Jakarta, incaschool.sch.id – Tepat pukul 06.30 pagi, halaman sekolah itu sudah ramai. Bukan oleh siswa yang bersiap masuk kelas, tapi oleh gerakan kecil: ada yang menyiram tanaman, ada yang memungut sampah, ada pula yang sedang membuat kompos dari sisa makanan kantin.
Ini bukan sekolah biasa. Ini adalah Sekolah Rakyat. Dan pagi itu bukan aksi sekali waktu—melainkan rutinitas yang tumbuh dari budaya.
Sebagai pembawa berita yang gemar mengeksplorasi sisi edukatif dari isu lingkungan, saya tergerak untuk mengulik lebih dalam soal apa itu Sekolah Rakyat, bagaimana prosesnya, dan kenapa gerakan ini penting sekali di tengah darurat iklim yang kita alami sekarang.
Di artikel ini, saya akan mengajak kamu menyelami dunia Adiwiyata—dari definisi hingga contoh inspiratif—dengan gaya bercerita yang dekat, namun tetap tajam dan penuh insight.
Apa Itu Sekolah Rakyat? Mengenal Filosofi di Baliknya
Secara resmi, Sekolah Rakyat adalah program dari Kementerian Lingkungan Hidup dan Kehutanan (KLHK) yang bertujuan untuk mendorong terciptanya pengetahuan dan kesadaran warga sekolah dalam pelestarian lingkungan hidup.
Kata “Adiwiyata” berasal dari bahasa Sansekerta:
“Adi” berarti besar, luhur, agung
“Wiyata” berarti tempat di mana seseorang mendapatkan ilmu pengetahuan dan norma
Jadi secara harfiah, Sekolah Rakyat bisa dimaknai sebagai tempat pendidikan yang luhur dan agung dalam membentuk karakter peduli dan berbudaya lingkungan.

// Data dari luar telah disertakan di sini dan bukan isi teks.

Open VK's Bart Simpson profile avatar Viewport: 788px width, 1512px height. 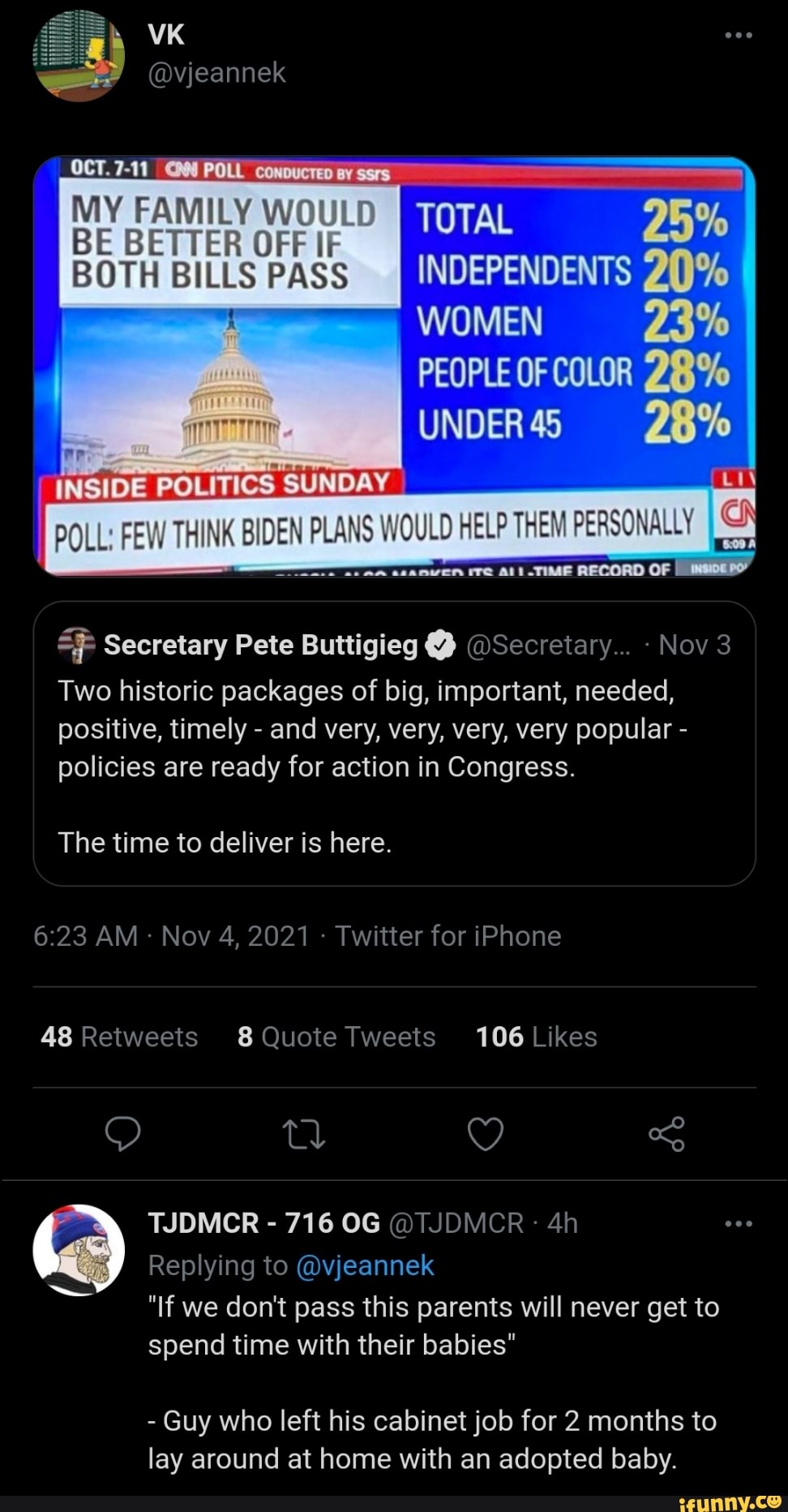pos(79,55)
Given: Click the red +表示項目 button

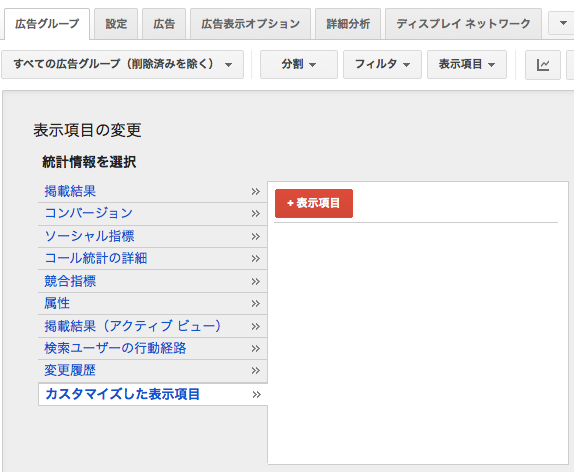Looking at the screenshot, I should (314, 203).
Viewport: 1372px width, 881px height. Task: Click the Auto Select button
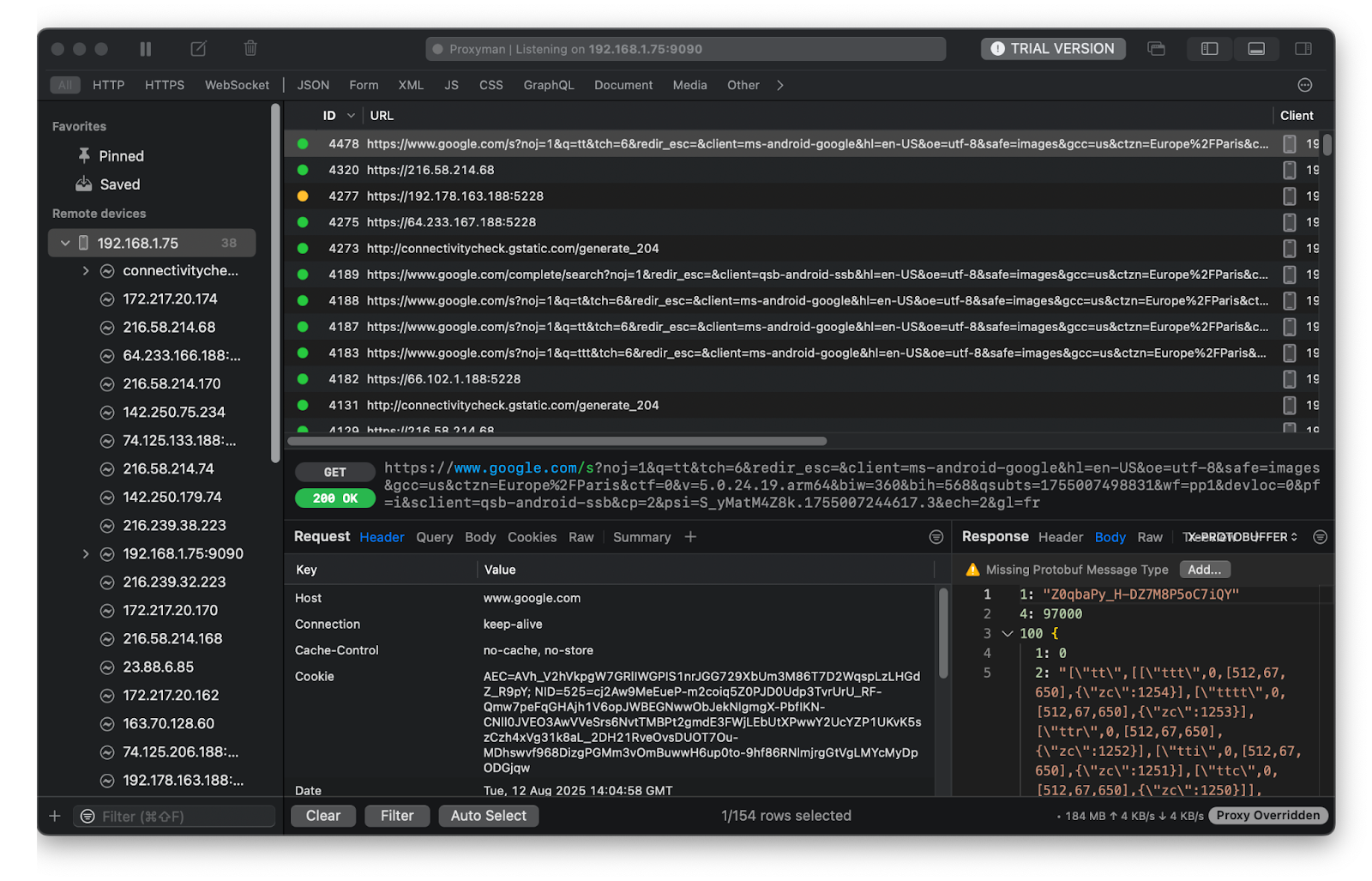(488, 816)
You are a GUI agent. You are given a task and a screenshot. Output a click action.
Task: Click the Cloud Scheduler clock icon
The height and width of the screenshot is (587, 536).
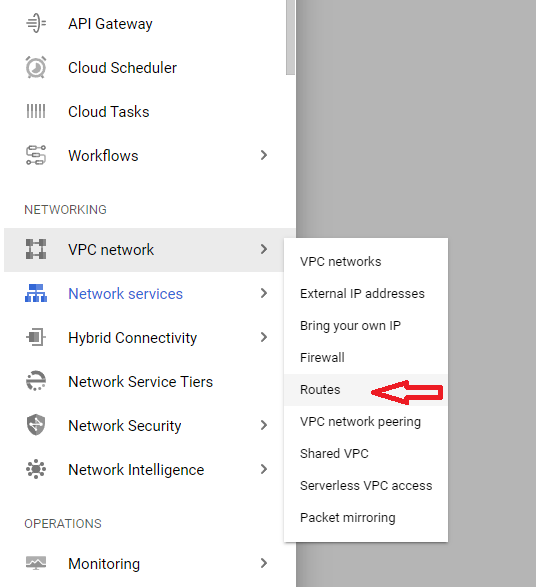point(36,67)
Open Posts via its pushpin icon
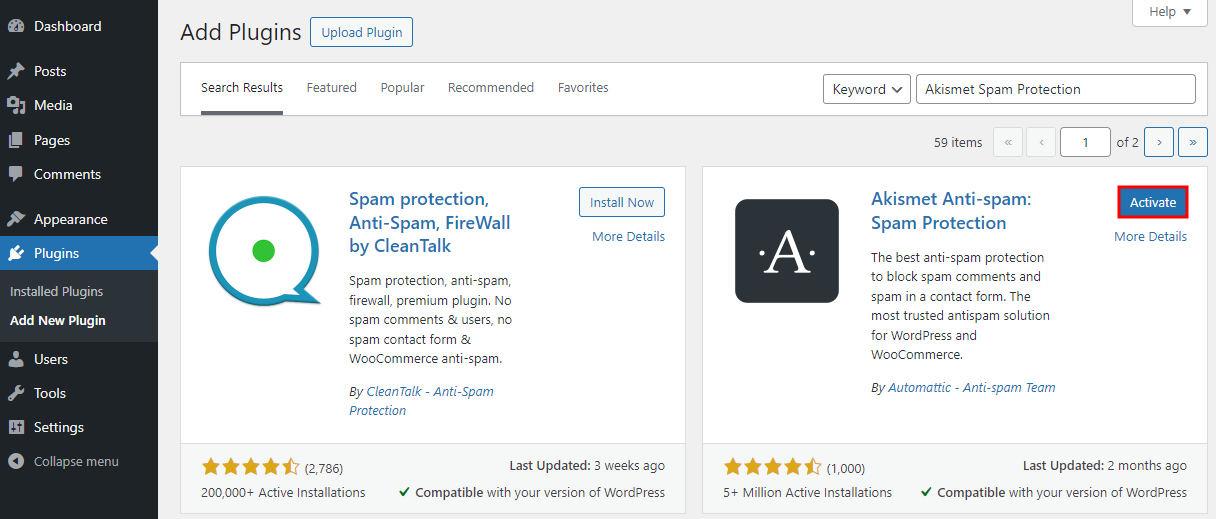The width and height of the screenshot is (1216, 519). (x=16, y=72)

Tapi, ini bukan sekadar label atau lomba tahunan. Sekolah yang benar-benar menghayati nilai Adiwiyata membentuk seluruh aktivitas sekolah—baik formal maupun informal—dalam semangat pelestarian lingkungan.

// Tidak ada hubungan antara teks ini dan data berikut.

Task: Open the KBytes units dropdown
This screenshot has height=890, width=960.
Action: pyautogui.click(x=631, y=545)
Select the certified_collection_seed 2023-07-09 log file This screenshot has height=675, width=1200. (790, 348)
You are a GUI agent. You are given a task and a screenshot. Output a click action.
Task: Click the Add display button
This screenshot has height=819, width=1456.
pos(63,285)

Empat Pilar Sekolah Rakyat:
-
Kebijakan berwawasan lingkungan
Contoh: larangan penggunaan plastik sekali pakai di kantin, kebijakan jam bersih-bersih rutin. -
Pelaksanaan kurikulum berbasis lingkungan
Mata pelajaran menyisipkan konten lingkungan hidup, seperti pengelolaan sampah atau konservasi air. -
Kegiatan berbasis partisipatif
Siswa, guru, bahkan orang tua dilibatkan dalam kegiatan seperti bank sampah, taman sekolah, atau daur ulang. -
Pengelolaan sarana pendukung ramah lingkungan
Penggunaan energi efisien, toilet hemat air, kebun sekolah organik, dan pengolahan limbah cair.
Anekdot Inspiratif: Sekolah Kecil di Flores yang Bertransformasi Lewat Adiwiyata
Namanya SMP Negeri 2 Ende. Terletak di NTT, sekolah ini awalnya dikenal biasa saja. Tapi lima tahun lalu, kepala sekolahnya—Bu Citra—memutuskan ikut Program Sekolah Rakyat.

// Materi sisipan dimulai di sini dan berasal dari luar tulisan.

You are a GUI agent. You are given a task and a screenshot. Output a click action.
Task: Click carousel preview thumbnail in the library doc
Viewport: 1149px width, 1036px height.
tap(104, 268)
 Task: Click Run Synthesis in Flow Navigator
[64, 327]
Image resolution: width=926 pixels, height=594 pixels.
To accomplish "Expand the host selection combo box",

Bersama guru dan siswa, mereka mulai pelan-pelan: menanam bunga di sepanjang pagar, membersihkan selokan tiap minggu, dan mengolah sisa makanan menjadi pupuk.
Yang menarik, perubahan ini tidak datang dari luar. Semuanya dimulai dari kesadaran kolektif di dalam sekolah. Bahkan mereka sampai membuat sistem “koin kebersihan”—murid yang tertangkap membuang sampah sembarangan harus menyumbang koin, yang nantinya digunakan beli bibit tanaman.
Tahun ketiga, sekolah ini lolos sebagai Sekolah Rakyat Provinsi, dan pada 2022 lalu berhasil menyabet status Adiwiyata Nasional. Hebatnya, bukan karena gedung mewah atau peralatan canggih, tapi karena budaya lingkungan yang hidup—yang terasa bahkan sejak kamu menginjakkan kaki pertama kali di gerbang sekolah.
Manfaat Sekolah Rakyat: Bukan Cuma Sertifikat, Tapi Efek Nyata
Kritik yang kadang muncul adalah: “Ah, Adiwiyata cuma buat dapet penghargaan.” Tapi kenyataan di lapangan membuktikan bahwa proses menjadi Sekolah Rakyat membawa banyak efek positif, baik jangka pendek maupun panjang.
A. Bagi Siswa:
-
Tumbuh karakter peduli lingkungan sejak dini.
-
Terlibat aktif dalam aksi nyata seperti daur ulang, menanam, dan edukasi lingkungan.
-
Belajar nilai kolaborasi, tanggung jawab, dan kreatif memecahkan masalah.
B. Bagi Guru:
-
Menjadi lebih kreatif menyisipkan materi lingkungan dalam pelajaran.
-
Lebih terlibat dalam pembentukan karakter, bukan hanya capaian akademik.
-
Menjalin sinergi lintas pelajaran (interdisipliner).
C. Bagi Sekolah:
-
Lingkungan lebih sehat, asri, dan nyaman.
-
Citra positif di masyarakat meningkat.
-
Peluang kerjasama dengan instansi atau NGO lingkungan lebih besar.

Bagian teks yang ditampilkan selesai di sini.